Legal Advantages of a Trust in Estate Planning

Written as a paralegal in July, 2006. Obviously, this document is for information only, and is not intended to be construed as legal advice, nor am I a licensed attorney in any state, anywhere. Also, it’s crazy out of date.

What makes the use of trusts so popular with estate planning professionals?

Assets held in trust are not part of your taxable estate. So, by creating a trust, you reduce—or even eliminate—estate taxes by reducing the value of your estate. A trust also assures privacy, as assets held in trust are not subject to probate, which is a public, published process. Avoiding probate also saves probate fees (filing fee, legal notice and publication fee, appraisal fees, etc.), executor fees and attorney fees.

Another advantage of a trust is that if the settlor becomes incapacitated, the successor trustee can take over managing the trust assets on the settlor’s behalf. This can be an important end-of-life consideration, and can potentially preserve family assets during a long period of incapacity.

There are many kinds of specialized trusts, each offering tax savings and options for preserving the trust assets for the beneficiaries. For example: a life insurance trust with Crummey powers enables the settlor to pass money to heirs tax free, a credit-shelter trust allows a married couple to maximize the marital deductions of both spouses, and a QTIP trust allows you to provide for a surviving spouse while preserving the right to control the disposition of the remainder of the trust assets.
··········
- Using the information
**A)** Name each specialized trust given as an example in the estate planning text.
**B)** Please echo the estate planning text word for word, starting at "Legal Advantages of" and stopping after "and attorney fees.".

- Dataset extract
··········
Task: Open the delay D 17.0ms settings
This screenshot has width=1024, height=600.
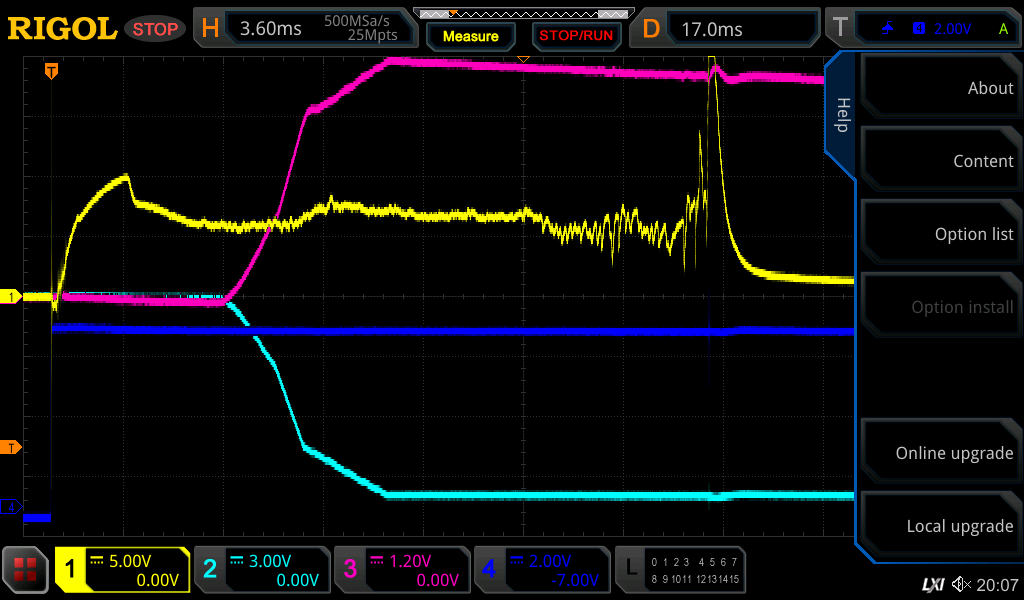Action: point(728,29)
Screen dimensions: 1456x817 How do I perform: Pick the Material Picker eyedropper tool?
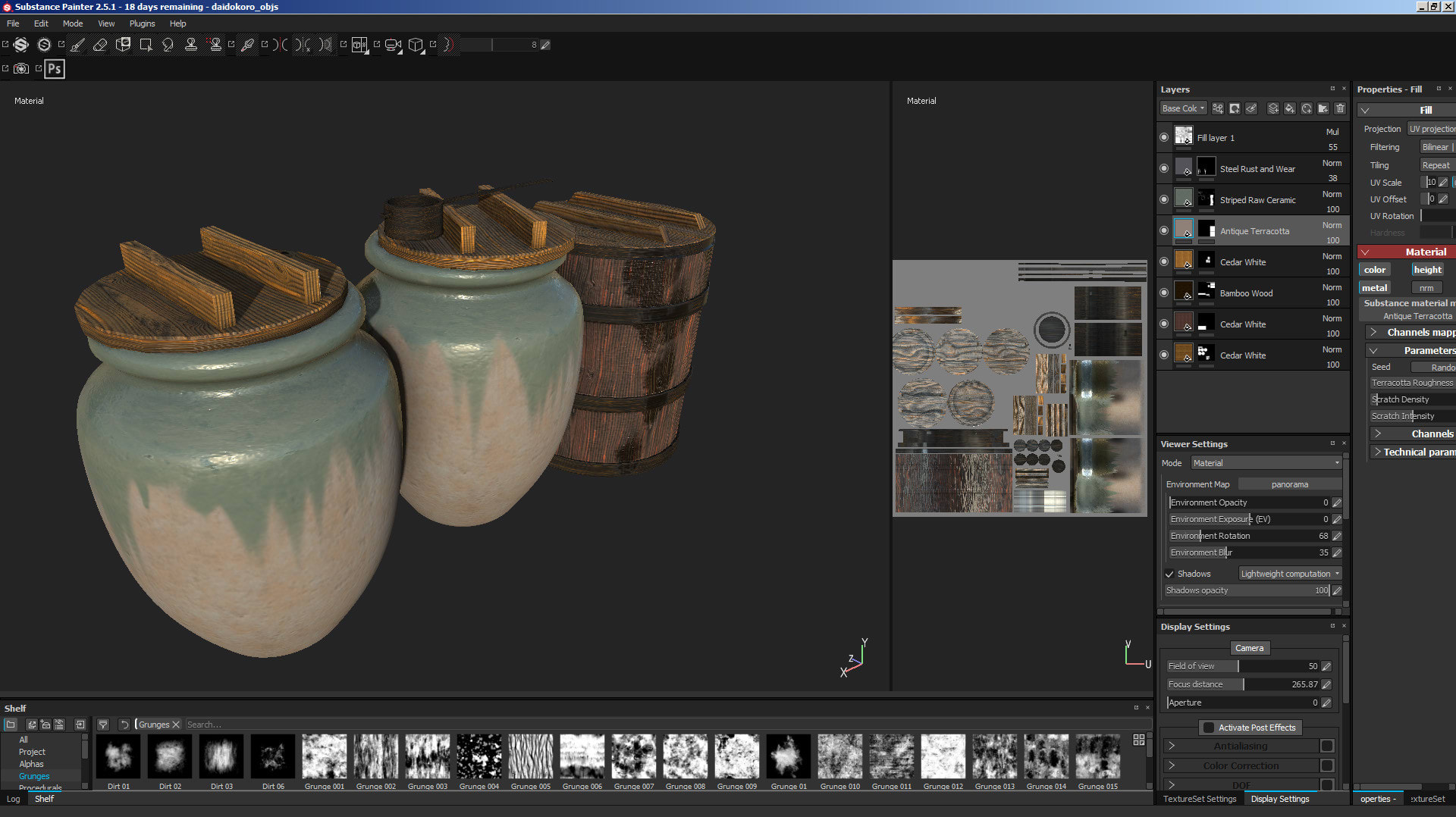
··········
- Answers to the exercises
**A)**
- Life insurance trust with Crummey powers
- Credit-shelter trust
- QTIP trust

**B)**
Legal Advantages of a Trust in Estate Planning

Written as a paralegal in July, 2006. Obviously, this document is for information only, and is not intended to be construed as legal advice, nor am I a licensed attorney in any state, anywhere. Also, it’s crazy out of date.

What makes the use of trusts so popular with estate planning professionals?

Assets held in trust are not part of your taxable estate. So, by creating a trust, you reduce—or even eliminate—estate taxes by reducing the value of your estate. A trust also assures privacy, as assets held in trust are not subject to probate, which is a public, published process. Avoiding probate also saves probate fees (filing fee, legal notice and publication fee, appraisal fees, etc.), executor fees and attorney fees.